Rhythms are the foundation on which music and melody rely upon. We might notice the solo but what makes us groove is the rhythm.

The same goes for work rhythms. Your rhythm is a combination of all the things within your leadership that happens at fixed intervals. They create the foundation and predictability needed for Calm Leadership. Great rhythms helps you and your team bring predictability and a steady phasing upon which to do great work.

As a leader your rhythm is one of your most important decisions determining most of your teams results and feeling about work. If you don't have any, it's like a band where nobody plays the same song and if you have to much there is no place for the melody and amazing solos that makes your music shine.

Daily Rhythms

Daily rhythms is all about helping your team getting today's job done well.

Daily rhythms should be light if used at all. They must be good for the individual and not the team or you as a manager. If your team does not love the daily rhythm then change it immediately.

Examples of good daily routines:

Examples of bad daily routines:

Weekly Rhythms

Weekly rhythms are all about team alignment.

This is where you make sure you and your team are on the same page and aligned with the rest of your organisation.

_TASK LIST_:
1. What are weekly rhythms all about, according to the text on work rhythms?
2. Please summarize the text on work rhythms in two sentences.
3. Write the next part of the text on work rhythms, picking up after its last sentence.
The material comes from a separate source.

_PROVIDED DATA_:

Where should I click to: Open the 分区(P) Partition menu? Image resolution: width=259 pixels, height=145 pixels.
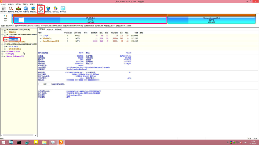click(x=17, y=5)
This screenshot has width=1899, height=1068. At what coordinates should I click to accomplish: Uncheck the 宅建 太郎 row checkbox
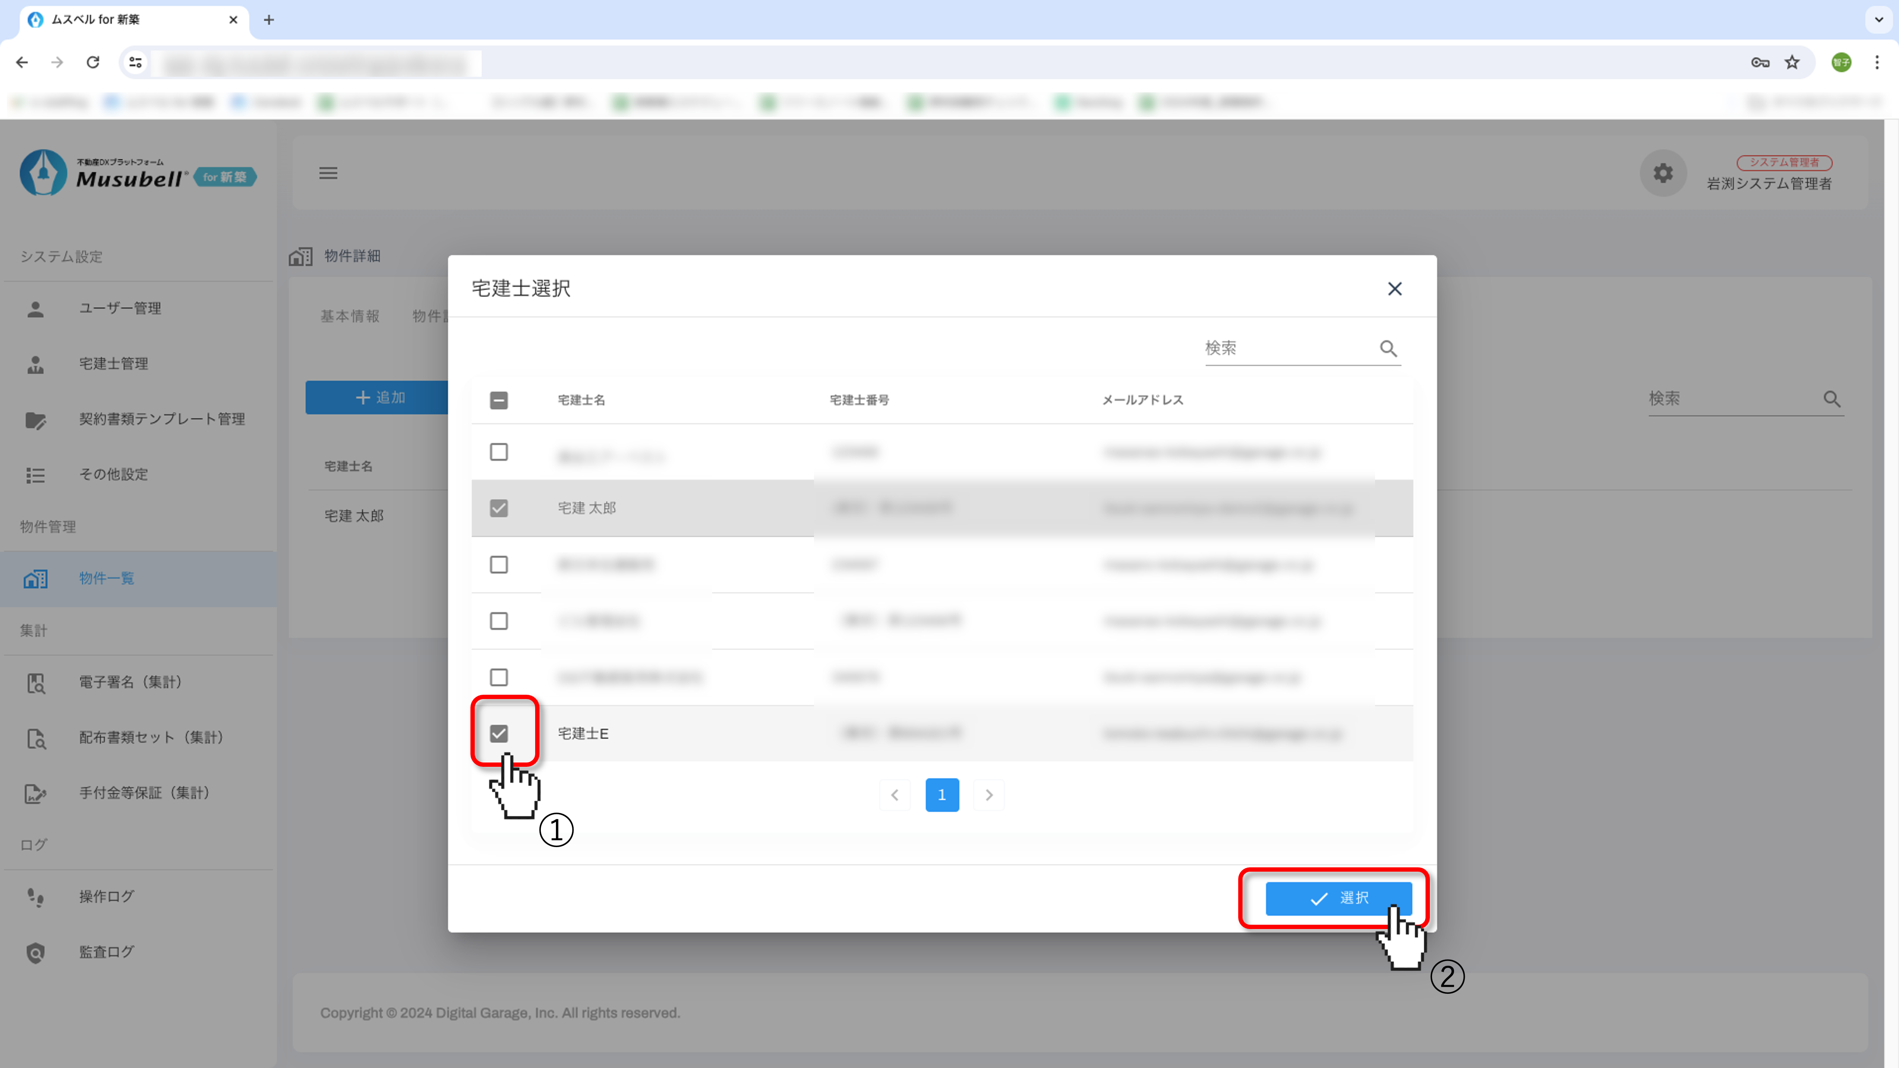point(499,508)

_OUTPUTS_:
1. Team alignment.

2. A leader's rhythm, made up of everything in their leadership that happens at fixed intervals, creates the foundation and predictability needed for Calm Leadership and is one of the leader's most important decisions. Daily rhythms should be light and help the team get today's job done well, while weekly rhythms keep the team on the same page and aligned with the rest of the organization.

3.
For Calm Leadership we recommend that your team end each week by doing a check in. You as leader can set up your own question for you team to fill you in on. Here are our favorites:

You can and should pick your own questions but feel free to use this as a great start.

Monday morning (ideally before your team start working) you should read and review all your teams check-ins. Then write a team update for your team and your manager where you highlight the biggest wins, challenges you face as a team and provide your own reflections of the past week and what to focus on in the coming week. This micro-alignment allows you to tweak the direction quickly and avoid that things too far off track. By including your manager in the update you ensure that you don't have opaqueness between the different layers of your organisation and that you and your team are aligned with the rest of the org. This should be done all levels of your organisation.

Note: The reason we don't recommend weekly in sync 1:1s as that a majority of employees we surveyed perceived it as forced and overkill. But we highly recommend that you as a leader block 2-3 hours every Monday for dealing with things that came up in check ins and can be best solved by sitting down together.

Monthly Rhythms

Monthly rhythms are all about aligning the entire organisation.

This should be lead by the top executive. A great rhythm is for this person to sit down and write their own reflections of the past month as a update for the entire company.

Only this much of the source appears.